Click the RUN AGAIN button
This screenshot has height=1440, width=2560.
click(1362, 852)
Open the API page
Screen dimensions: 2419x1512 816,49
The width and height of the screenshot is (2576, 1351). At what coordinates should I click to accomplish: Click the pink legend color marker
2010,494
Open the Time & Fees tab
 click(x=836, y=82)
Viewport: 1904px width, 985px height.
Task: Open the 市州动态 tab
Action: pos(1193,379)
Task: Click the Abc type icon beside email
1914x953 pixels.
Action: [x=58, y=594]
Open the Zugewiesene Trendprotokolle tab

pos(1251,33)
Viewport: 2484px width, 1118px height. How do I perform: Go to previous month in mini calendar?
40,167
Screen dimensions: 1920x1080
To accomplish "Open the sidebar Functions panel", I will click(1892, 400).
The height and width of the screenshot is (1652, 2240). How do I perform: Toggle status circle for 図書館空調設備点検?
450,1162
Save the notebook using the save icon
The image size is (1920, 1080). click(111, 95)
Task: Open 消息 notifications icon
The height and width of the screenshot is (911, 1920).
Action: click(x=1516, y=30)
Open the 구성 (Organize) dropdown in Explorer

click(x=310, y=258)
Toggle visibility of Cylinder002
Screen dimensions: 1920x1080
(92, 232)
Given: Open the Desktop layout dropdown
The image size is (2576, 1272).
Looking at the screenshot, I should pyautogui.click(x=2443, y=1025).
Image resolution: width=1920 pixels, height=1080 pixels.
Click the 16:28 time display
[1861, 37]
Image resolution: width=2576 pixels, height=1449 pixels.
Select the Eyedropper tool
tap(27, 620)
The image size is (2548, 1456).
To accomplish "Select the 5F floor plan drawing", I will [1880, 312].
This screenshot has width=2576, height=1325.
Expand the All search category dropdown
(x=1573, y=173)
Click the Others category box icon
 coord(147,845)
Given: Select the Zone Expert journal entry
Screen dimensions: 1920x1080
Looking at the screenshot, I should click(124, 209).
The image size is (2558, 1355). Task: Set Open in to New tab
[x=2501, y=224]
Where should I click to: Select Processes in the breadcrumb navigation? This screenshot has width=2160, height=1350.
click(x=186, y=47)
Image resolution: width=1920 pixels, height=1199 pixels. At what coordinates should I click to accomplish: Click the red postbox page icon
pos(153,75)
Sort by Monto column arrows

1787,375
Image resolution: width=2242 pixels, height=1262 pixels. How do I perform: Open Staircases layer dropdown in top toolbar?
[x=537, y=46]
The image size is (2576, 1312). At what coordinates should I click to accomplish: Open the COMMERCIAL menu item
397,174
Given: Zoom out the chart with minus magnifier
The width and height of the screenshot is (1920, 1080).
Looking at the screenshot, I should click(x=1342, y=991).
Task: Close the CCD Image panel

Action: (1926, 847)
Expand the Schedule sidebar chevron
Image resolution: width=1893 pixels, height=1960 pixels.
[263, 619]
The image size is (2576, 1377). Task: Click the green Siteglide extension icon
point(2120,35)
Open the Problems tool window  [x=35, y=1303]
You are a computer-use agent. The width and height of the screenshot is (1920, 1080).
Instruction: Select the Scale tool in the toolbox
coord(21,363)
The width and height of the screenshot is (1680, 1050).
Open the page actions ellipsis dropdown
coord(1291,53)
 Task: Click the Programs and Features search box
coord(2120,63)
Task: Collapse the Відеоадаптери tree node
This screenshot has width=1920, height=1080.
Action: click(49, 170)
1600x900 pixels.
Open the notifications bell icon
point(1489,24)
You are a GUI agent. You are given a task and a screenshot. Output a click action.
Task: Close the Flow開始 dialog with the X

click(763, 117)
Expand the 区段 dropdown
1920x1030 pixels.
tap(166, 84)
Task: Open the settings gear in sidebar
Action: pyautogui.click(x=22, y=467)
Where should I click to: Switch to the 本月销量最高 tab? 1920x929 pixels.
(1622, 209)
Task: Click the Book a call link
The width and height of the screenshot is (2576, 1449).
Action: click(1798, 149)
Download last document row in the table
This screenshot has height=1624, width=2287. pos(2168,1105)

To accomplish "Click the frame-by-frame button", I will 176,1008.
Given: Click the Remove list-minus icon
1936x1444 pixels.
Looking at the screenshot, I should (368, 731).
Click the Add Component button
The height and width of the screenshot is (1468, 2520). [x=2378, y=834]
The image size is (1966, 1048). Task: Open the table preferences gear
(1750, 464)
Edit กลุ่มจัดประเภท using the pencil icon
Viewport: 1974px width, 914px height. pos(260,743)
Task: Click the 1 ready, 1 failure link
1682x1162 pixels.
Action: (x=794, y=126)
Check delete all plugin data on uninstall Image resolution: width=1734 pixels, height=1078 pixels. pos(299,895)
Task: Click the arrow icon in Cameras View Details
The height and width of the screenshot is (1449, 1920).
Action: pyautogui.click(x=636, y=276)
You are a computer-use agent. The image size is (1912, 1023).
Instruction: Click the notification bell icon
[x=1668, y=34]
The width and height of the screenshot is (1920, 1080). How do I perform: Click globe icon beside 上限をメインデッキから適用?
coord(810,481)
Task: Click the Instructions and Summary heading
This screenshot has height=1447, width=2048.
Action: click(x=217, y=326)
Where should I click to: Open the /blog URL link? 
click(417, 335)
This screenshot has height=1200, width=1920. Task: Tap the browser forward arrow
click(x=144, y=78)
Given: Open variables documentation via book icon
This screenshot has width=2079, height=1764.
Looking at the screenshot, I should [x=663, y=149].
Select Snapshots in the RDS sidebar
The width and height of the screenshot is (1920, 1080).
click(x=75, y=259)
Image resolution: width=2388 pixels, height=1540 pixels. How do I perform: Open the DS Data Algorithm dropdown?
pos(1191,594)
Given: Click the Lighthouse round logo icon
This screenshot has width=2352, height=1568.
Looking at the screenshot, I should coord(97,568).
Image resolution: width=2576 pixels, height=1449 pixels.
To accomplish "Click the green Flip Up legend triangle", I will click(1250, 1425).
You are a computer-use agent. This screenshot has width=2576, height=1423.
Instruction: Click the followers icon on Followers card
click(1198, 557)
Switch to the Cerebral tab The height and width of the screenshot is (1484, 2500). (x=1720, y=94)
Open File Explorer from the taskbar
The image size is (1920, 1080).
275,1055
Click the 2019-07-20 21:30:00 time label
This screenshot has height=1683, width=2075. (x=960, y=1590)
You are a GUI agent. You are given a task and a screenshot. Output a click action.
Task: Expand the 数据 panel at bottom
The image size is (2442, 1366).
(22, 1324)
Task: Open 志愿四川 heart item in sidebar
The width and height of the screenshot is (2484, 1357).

## What is needed
Copy out the full set of entries without altering anything.

## Reply
Click the RUN AGAIN button
This screenshot has height=1440, width=2560.
click(1362, 852)
Open the API page
Screen dimensions: 2419x1512 816,49
The width and height of the screenshot is (2576, 1351). At what coordinates should I click to accomplish: Click the pink legend color marker
2010,494
Open the Time & Fees tab
 click(x=836, y=82)
Viewport: 1904px width, 985px height.
Task: Open the 市州动态 tab
Action: pos(1193,379)
Task: Click the Abc type icon beside email
1914x953 pixels.
Action: [x=58, y=594]
Open the Zugewiesene Trendprotokolle tab

pos(1251,33)
Viewport: 2484px width, 1118px height. How do I perform: Go to previous month in mini calendar?
40,167
Screen dimensions: 1920x1080
To accomplish "Open the sidebar Functions panel", I will click(1892, 400).
The height and width of the screenshot is (1652, 2240). How do I perform: Toggle status circle for 図書館空調設備点検?
450,1162
Save the notebook using the save icon
The image size is (1920, 1080). click(111, 95)
Task: Open 消息 notifications icon
The height and width of the screenshot is (911, 1920).
Action: click(x=1516, y=30)
Open the 구성 (Organize) dropdown in Explorer

click(x=310, y=258)
Toggle visibility of Cylinder002
Screen dimensions: 1920x1080
(92, 232)
Given: Open the Desktop layout dropdown
The image size is (2576, 1272).
Looking at the screenshot, I should pyautogui.click(x=2443, y=1025).
Image resolution: width=1920 pixels, height=1080 pixels.
Click the 16:28 time display
[1861, 37]
Image resolution: width=2576 pixels, height=1449 pixels.
Select the Eyedropper tool
tap(27, 620)
The image size is (2548, 1456).
To accomplish "Select the 5F floor plan drawing", I will [1880, 312].
This screenshot has width=2576, height=1325.
Expand the All search category dropdown
(x=1573, y=173)
Click the Others category box icon
 coord(147,845)
Given: Select the Zone Expert journal entry
Screen dimensions: 1920x1080
Looking at the screenshot, I should click(124, 209).
The image size is (2558, 1355). Task: Set Open in to New tab
[x=2501, y=224]
Where should I click to: Select Processes in the breadcrumb navigation? This screenshot has width=2160, height=1350.
click(x=186, y=47)
Image resolution: width=1920 pixels, height=1199 pixels. At what coordinates should I click to accomplish: Click the red postbox page icon
pos(153,75)
Sort by Monto column arrows

1787,375
Image resolution: width=2242 pixels, height=1262 pixels. How do I perform: Open Staircases layer dropdown in top toolbar?
[x=537, y=46]
The image size is (2576, 1312). At what coordinates should I click to accomplish: Open the COMMERCIAL menu item
397,174
Given: Zoom out the chart with minus magnifier
The width and height of the screenshot is (1920, 1080).
Looking at the screenshot, I should click(x=1342, y=991).
Task: Close the CCD Image panel

Action: (1926, 847)
Expand the Schedule sidebar chevron
Image resolution: width=1893 pixels, height=1960 pixels.
[263, 619]
The image size is (2576, 1377). Task: Click the green Siteglide extension icon
point(2120,35)
Open the Problems tool window  [x=35, y=1303]
You are a computer-use agent. The width and height of the screenshot is (1920, 1080).
Instruction: Select the Scale tool in the toolbox
coord(21,363)
The width and height of the screenshot is (1680, 1050).
Open the page actions ellipsis dropdown
coord(1291,53)
 Task: Click the Programs and Features search box
coord(2120,63)
Task: Collapse the Відеоадаптери tree node
This screenshot has width=1920, height=1080.
Action: click(49, 170)
1600x900 pixels.
Open the notifications bell icon
point(1489,24)
You are a GUI agent. You are given a task and a screenshot. Output a click action.
Task: Close the Flow開始 dialog with the X

click(763, 117)
Expand the 区段 dropdown
1920x1030 pixels.
tap(166, 84)
Task: Open the settings gear in sidebar
Action: pyautogui.click(x=22, y=467)
Where should I click to: Switch to the 本月销量最高 tab? 1920x929 pixels.
(1622, 209)
Task: Click the Book a call link
The width and height of the screenshot is (2576, 1449).
Action: click(1798, 149)
Download last document row in the table
This screenshot has height=1624, width=2287. pos(2168,1105)

To accomplish "Click the frame-by-frame button", I will 176,1008.
Given: Click the Remove list-minus icon
1936x1444 pixels.
Looking at the screenshot, I should (368, 731).
Click the Add Component button
The height and width of the screenshot is (1468, 2520). [x=2378, y=834]
The image size is (1966, 1048). Task: Open the table preferences gear
(1750, 464)
Edit กลุ่มจัดประเภท using the pencil icon
Viewport: 1974px width, 914px height. pos(260,743)
Task: Click the 1 ready, 1 failure link
1682x1162 pixels.
Action: (x=794, y=126)
Check delete all plugin data on uninstall Image resolution: width=1734 pixels, height=1078 pixels. pos(299,895)
Task: Click the arrow icon in Cameras View Details
The height and width of the screenshot is (1449, 1920).
Action: pyautogui.click(x=636, y=276)
You are a computer-use agent. The image size is (1912, 1023).
Instruction: Click the notification bell icon
[x=1668, y=34]
The width and height of the screenshot is (1920, 1080). How do I perform: Click globe icon beside 上限をメインデッキから適用?
coord(810,481)
Task: Click the Instructions and Summary heading
This screenshot has height=1447, width=2048.
Action: click(x=217, y=326)
Where should I click to: Open the /blog URL link? 
click(417, 335)
This screenshot has height=1200, width=1920. Task: Tap the browser forward arrow
click(x=144, y=78)
Given: Open variables documentation via book icon
This screenshot has width=2079, height=1764.
Looking at the screenshot, I should [x=663, y=149].
Select Snapshots in the RDS sidebar
The width and height of the screenshot is (1920, 1080).
click(x=75, y=259)
Image resolution: width=2388 pixels, height=1540 pixels. How do I perform: Open the DS Data Algorithm dropdown?
pos(1191,594)
Given: Click the Lighthouse round logo icon
This screenshot has width=2352, height=1568.
Looking at the screenshot, I should coord(97,568).
Image resolution: width=2576 pixels, height=1449 pixels.
To accomplish "Click the green Flip Up legend triangle", I will click(1250, 1425).
You are a computer-use agent. This screenshot has width=2576, height=1423.
Instruction: Click the followers icon on Followers card
click(1198, 557)
Switch to the Cerebral tab The height and width of the screenshot is (1484, 2500). (x=1720, y=94)
Open File Explorer from the taskbar
The image size is (1920, 1080).
275,1055
Click the 2019-07-20 21:30:00 time label
This screenshot has height=1683, width=2075. (x=960, y=1590)
You are a GUI agent. You are given a task and a screenshot. Output a click action.
Task: Expand the 数据 panel at bottom
The image size is (2442, 1366).
(22, 1324)
Task: Open 志愿四川 heart item in sidebar
The width and height of the screenshot is (2484, 1357).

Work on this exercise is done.